Exercise description: Copy out the passage about the CRed carbon-reduction project in full, word for word.

Text to read:
====

The CRed team is working with partners to estimate how much
CO2 they are responsible for, and in partnership, identifying
where and how to reduce emissions in the short, medium and
long term. However, ultimately you will decide what will work
best for you. Some partners will wish to participate during
the working day. Others participate in the home. Some are changing
the way they travel. Some are looking at every aspect of their
activities; others at a single aspect. Only you can decide
how you wish to participate. Building the community, defining
targets and commitments and ways of reaching them will continue
for the next two years. After this period we will be ready
to take on the 60% challenge by 2025. And the world will have
noticed.”
Note that the CRed project tightened the goal of the national
government, calling for the 60% reduction in their community
by 2025.
By summer 2004, CRed encompassed the City of Norwich, with
more than a thousand pledges to reduce carbon dioxide emissions,
along with substantive plans as to how those pledges would
be met (this number is now in excess of 1,800). In that summer,
8 students from UNC-Chapel Hill attended the Carolina Environmental
Program (CEP) field site in International
Energy Policy and Environmental Assessment located at
the University of Cambridge. For their semester, team-based
project (required of all environmental majors at
Carolina), the students approached the City of Cambridge for
ideas on projects that would benefit that community. The City
proposed that the students help them develop plans to become
a CRed partner (the first outside Norwich), and suggested working
with the City and the University of Cambridge. The student
team began that project, which will continue in the summers
of 2005 and 2006.

====

Provided material:
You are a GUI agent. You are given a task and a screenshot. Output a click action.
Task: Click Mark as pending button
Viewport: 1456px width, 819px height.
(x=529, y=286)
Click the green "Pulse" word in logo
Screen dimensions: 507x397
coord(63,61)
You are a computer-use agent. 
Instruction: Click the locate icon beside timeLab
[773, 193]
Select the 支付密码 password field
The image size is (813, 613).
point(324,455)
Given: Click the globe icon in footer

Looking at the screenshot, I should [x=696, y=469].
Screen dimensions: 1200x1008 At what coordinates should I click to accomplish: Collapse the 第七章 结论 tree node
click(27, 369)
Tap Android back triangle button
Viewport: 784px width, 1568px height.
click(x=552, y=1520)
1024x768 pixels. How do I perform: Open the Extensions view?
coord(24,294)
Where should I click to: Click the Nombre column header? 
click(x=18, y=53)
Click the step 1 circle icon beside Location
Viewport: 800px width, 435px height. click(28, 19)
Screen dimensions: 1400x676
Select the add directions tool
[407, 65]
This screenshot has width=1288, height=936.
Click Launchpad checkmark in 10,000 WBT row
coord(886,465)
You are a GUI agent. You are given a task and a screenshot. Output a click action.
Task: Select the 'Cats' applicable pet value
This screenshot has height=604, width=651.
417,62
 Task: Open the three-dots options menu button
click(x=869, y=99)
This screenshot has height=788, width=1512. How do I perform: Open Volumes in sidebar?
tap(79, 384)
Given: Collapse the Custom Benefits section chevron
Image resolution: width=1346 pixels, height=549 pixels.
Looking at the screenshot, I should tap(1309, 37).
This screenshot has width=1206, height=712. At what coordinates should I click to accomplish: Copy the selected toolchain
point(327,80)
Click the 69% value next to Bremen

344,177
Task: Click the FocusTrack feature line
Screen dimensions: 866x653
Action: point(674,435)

====

Finished exercise:
The CRed team is working with partners to estimate how much
CO2 they are responsible for, and in partnership, identifying
where and how to reduce emissions in the short, medium and
long term. However, ultimately you will decide what will work
best for you. Some partners will wish to participate during
the working day. Others participate in the home. Some are changing
the way they travel. Some are looking at every aspect of their
activities; others at a single aspect. Only you can decide
how you wish to participate. Building the community, defining
targets and commitments and ways of reaching them will continue
for the next two years. After this period we will be ready
to take on the 60% challenge by 2025. And the world will have
noticed.”
Note that the CRed project tightened the goal of the national
government, calling for the 60% reduction in their community
by 2025.
By summer 2004, CRed encompassed the City of Norwich, with
more than a thousand pledges to reduce carbon dioxide emissions,
along with substantive plans as to how those pledges would
be met (this number is now in excess of 1,800). In that summer,
8 students from UNC-Chapel Hill attended the Carolina Environmental
Program (CEP) field site in International
Energy Policy and Environmental Assessment located at
the University of Cambridge. For their semester, team-based
project (required of all environmental majors at
Carolina), the students approached the City of Cambridge for
ideas on projects that would benefit that community. The City
proposed that the students help them develop plans to become
a CRed partner (the first outside Norwich), and suggested working
with the City and the University of Cambridge. The student
team began that project, which will continue in the summers
of 2005 and 2006.